[Records excerpted from a collection]
----

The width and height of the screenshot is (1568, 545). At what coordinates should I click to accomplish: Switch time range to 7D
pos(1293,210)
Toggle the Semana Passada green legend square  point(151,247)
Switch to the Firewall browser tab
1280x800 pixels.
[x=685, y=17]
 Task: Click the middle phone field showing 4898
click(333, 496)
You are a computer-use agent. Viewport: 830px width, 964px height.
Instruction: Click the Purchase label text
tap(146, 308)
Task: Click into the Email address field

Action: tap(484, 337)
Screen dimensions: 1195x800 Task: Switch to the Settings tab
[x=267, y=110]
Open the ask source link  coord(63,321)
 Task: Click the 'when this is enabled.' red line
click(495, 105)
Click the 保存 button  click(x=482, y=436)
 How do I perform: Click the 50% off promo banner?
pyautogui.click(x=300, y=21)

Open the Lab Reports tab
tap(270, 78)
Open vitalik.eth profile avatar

----

= Work task =
Your answer must be the lines from the one containing "Open the ask" through the last line of the entries, copied exactly, with no other lines.

= Solved problem =
Open the ask source link  coord(63,321)
 Task: Click the 'when this is enabled.' red line
click(495, 105)
Click the 保存 button  click(x=482, y=436)
 How do I perform: Click the 50% off promo banner?
pyautogui.click(x=300, y=21)

Open the Lab Reports tab
tap(270, 78)
Open vitalik.eth profile avatar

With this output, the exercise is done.